体力活日薪才十二文铜钱,秀才教书月奉也不过二两白银,他这个落榜秀才,更是连一分收入都没有,家里穷得连一文铜钱都掏不出来,缸中无粮,灶下无柴,别说饱腹,就连一口干净的热水,都是奢望。
“那时我看着妻儿饿得奄奄一息,看着村民们个个面黄肌瘦、苟延残喘,心里像刀割一样疼。”李望川的声音微微发颤,那段记忆,是他一生都无法磨灭的痛,“我虽是魂穿而来,有一肚子的农学知识与军事谋略,可在那样的绝境里,纵有通天本事,也无从施展,唯一想的,就是先让家人活下去,不让妻儿饿死在那个寒冬里。”
赵云英站在一旁,早已泪流满面,她轻轻抬手,拭去眼角的泪水,轻声道:“我记得,你醒来的第二天,就不顾风雪,扛着一根磨尖的木棍进山了,说要给孩子们找吃食。村里人都笑你是书呆子,手无缚鸡之力,进山只会喂野兽,连岳父都劝你别去,可你还是执意走了。”
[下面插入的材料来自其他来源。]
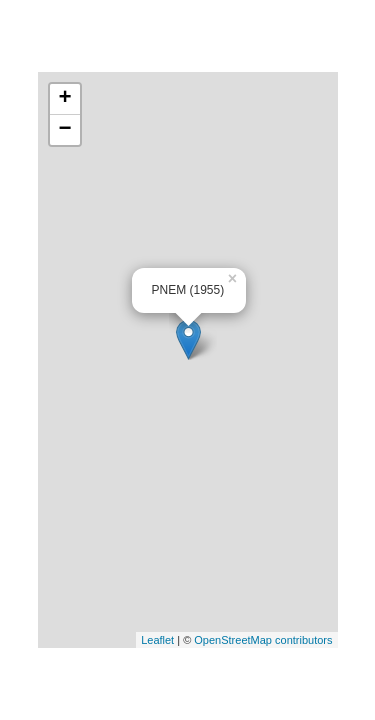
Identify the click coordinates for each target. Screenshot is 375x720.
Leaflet (157, 640)
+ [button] (64, 99)
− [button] (64, 130)
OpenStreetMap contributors (263, 640)
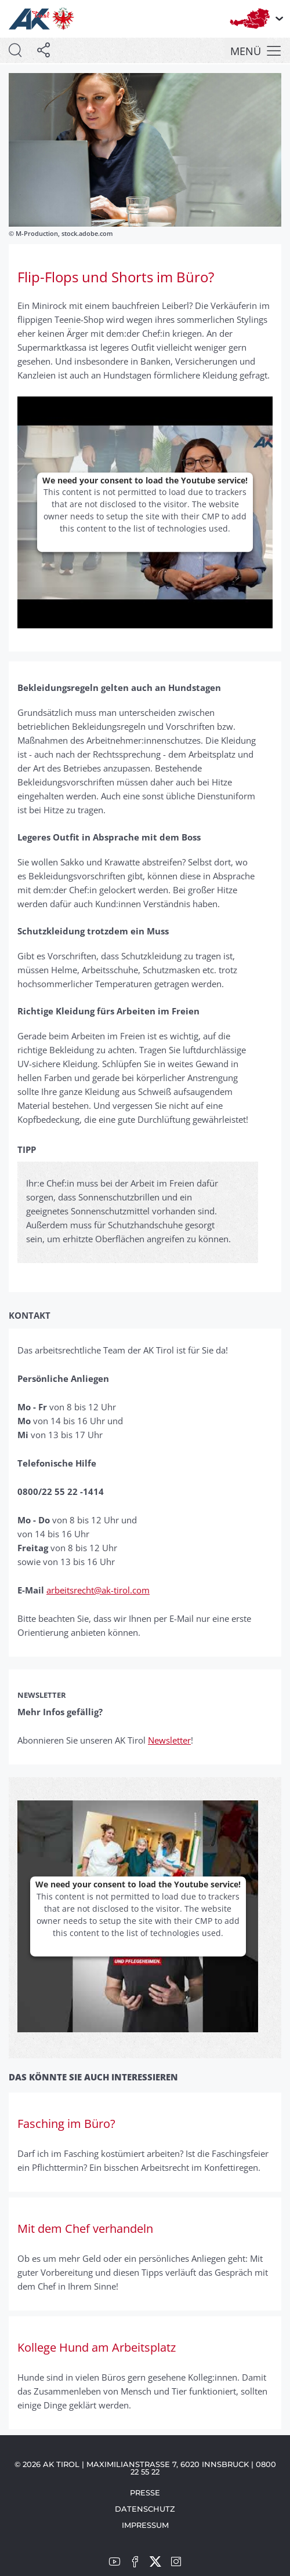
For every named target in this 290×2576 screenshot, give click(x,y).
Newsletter (169, 1740)
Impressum (145, 2525)
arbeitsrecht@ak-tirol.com (98, 1590)
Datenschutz (145, 2508)
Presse (145, 2492)
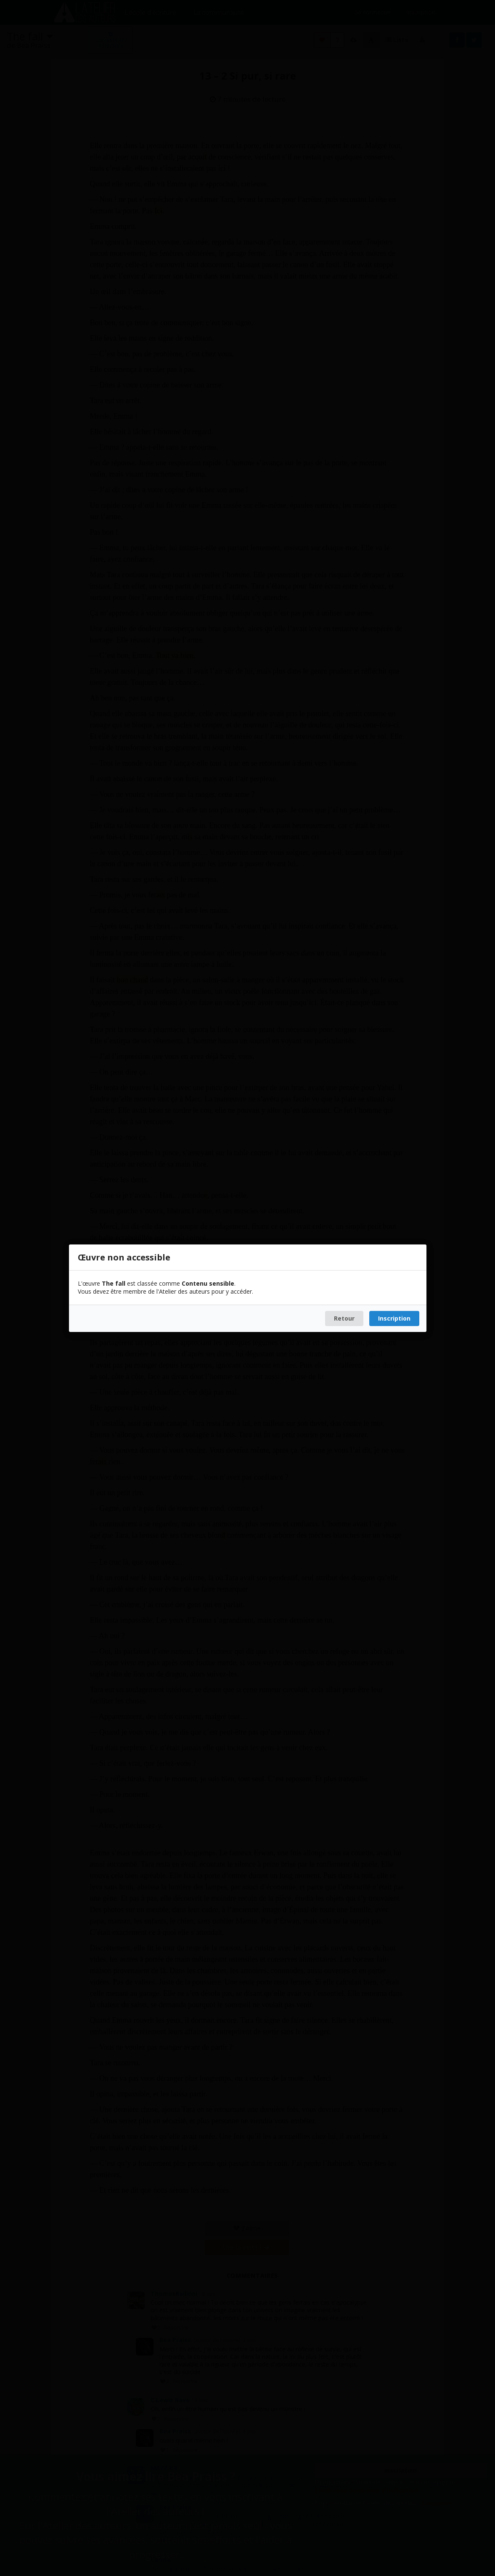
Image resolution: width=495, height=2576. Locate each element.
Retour (344, 1318)
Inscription (394, 1318)
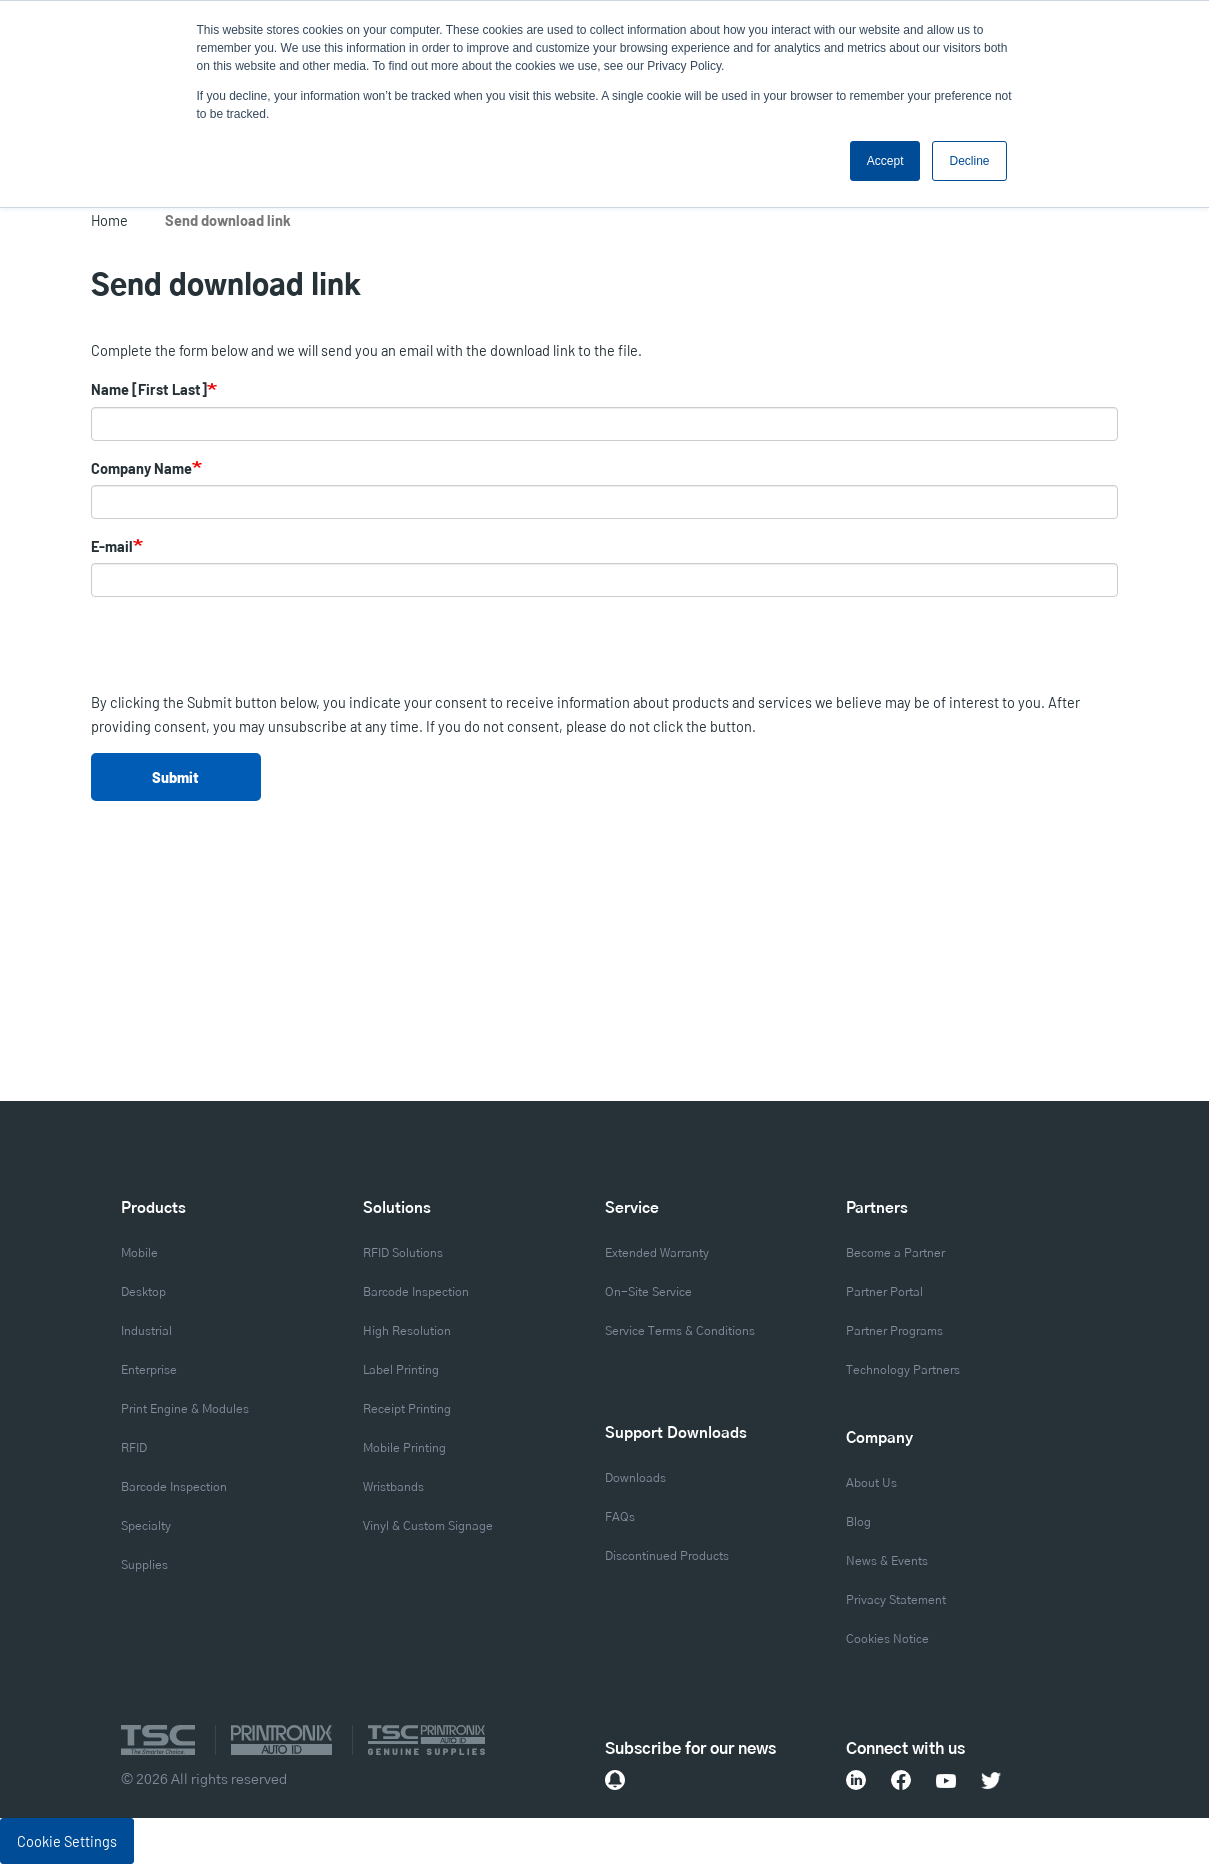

赵老实抹了一把老泪,点头叹道:“是啊!我当时以为你这一去,怕是就回不来了,可没想到,傍晚的时候,你扛着一只肥硕的野兔,浑身是雪地回来了!那是我们家好久以来,第一次闻到肉香啊!”
那是李望川第一次进山,凭借着现代户外生存知识,在山间布下套索、陷阱,凭借着对野兽习性的了解,轻松捕获了野兔、野鸡,解决了家人的温饱。后来,他又挖大坑、设围网,单人狩猎斩获一头三百斤的野猪,拖到襄阳县城售卖,换来了第一笔积蓄——五百文铜钱。
他拿着这五百文钱,没有给自己买一件新衣,没有买一口好酒,而是全部买了粗粮、粟米,扛回李家坪,分给了家里的妻儿与村里最贫苦的老人。
从单人狩猎,到组织李锐、李铁柱、赵二虎等猎户,带领全村集体围猎,他将现代狩猎技巧毫无保留地教给村民,设陷阱、布围网、驱兽群,短短半个月,李家坪的村民就再也不用靠野菜充饥,家家户户都有了肉食,野猪、野羊的皮毛拿到县城售卖,换来了白银、铜钱,让全村人暂时摆脱了饿死的命运。